KAZANIMLAR!

Salı, 14 Mart 2023

           Yirmi bir yıldan beri yönetenlerin çoğu kararlarını beğenmedik. Daha iyi ya da doğru yapmaları için dikkate almasalar bile yapıcı eleştirilerde bulunduk derken biz ışığı, onlar da yolun sonunu görmeye başladı.

          Hata insan içindir ve herkes yapabilir. Ancak hatalardan ders çıkarılmadı, kişisel çıkarları için bilerek yapanlar sonucuna katlanmadı ve devleti zarara uğratanlar da koruma altına alındı.!. Bunların sayısız örneklerini yaşadık ve toplumu da en çok bizim yandaşımız, bizim düşüncemizden vs gibi kayırmalar rahatsız etti. Çünkü zamanında topluma üç “Y” (Yolsuzluk, yoksulluk ve yasaklar) ı kaldıracağız sözünü vermişlerdi. Hiç birisi kalkmadığı gibi hepsi de hükümet oldukları yıla göre çoğalarak arttı. Diğer bir deyimle “patladı gitti.”

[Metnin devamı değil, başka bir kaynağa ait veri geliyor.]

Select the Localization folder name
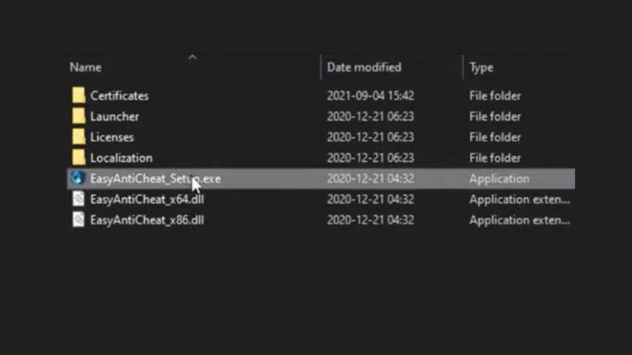Screen dimensions: 632x355 point(121,158)
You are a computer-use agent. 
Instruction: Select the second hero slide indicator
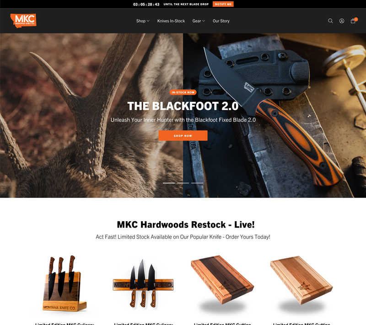coord(183,183)
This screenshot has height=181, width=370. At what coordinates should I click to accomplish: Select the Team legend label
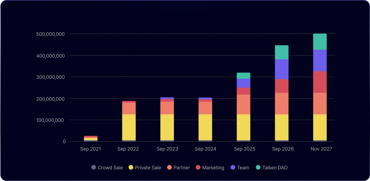coord(243,168)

           Bu kadar yanlışın yanında toplumun bazı kazanımları oldu. Örnek istiyorsanız okumaya devam edebilirsiniz.!

           Daha önceden hiç yapmadığımız “kader planı” nın varlığını öğrendik.!

           Maden ocaklarında ölenler için “güzel öldüler” ifadesiyle ölümün güzelliğini fark ettik.!

           Yerde insan tekmeleyenlerin ve “Cuma günleri sallıyorum bir bakara makara” diyerek ayetle dalga geçenlerin yurt dışına büyük elçi ve ataşe olarak ödüllendirildiklerine dünya, gezi olaylarında camide içki içmediler deyip doğru konuşan din görevlisinin yerinin değiştiğine ise biz tanık olduk.!

           Bakanlığına ürün satan bakanın görevinden soruşturmayla değil, teşekkür edilerek alındığını yaşadık.!

           Yapılan her büyük yanlış ve hatadan sonra ya kandırıldım ya da helallik istendiğinde her şeyin sil baştan sıfırlandığına inanır olduk.!

           Hayırsever dedikleri işadamının çokça rüşvet dağıttıktan sonra ABD’de cezaevinden itirafçı olarak kurtulduğuna ve rüşvet listesinin ramazan imsakiyesinden daha büyük olduğuna tanık olduk.!

            Siyasi seviyesizliğin daniskasını görerek, kendileri gibi düşünmeyen herkese FETÖ iltisaklı, terörist, vatan haini, zillet ... gibi aşağılık ünvanlar verildiğini öğrendik.!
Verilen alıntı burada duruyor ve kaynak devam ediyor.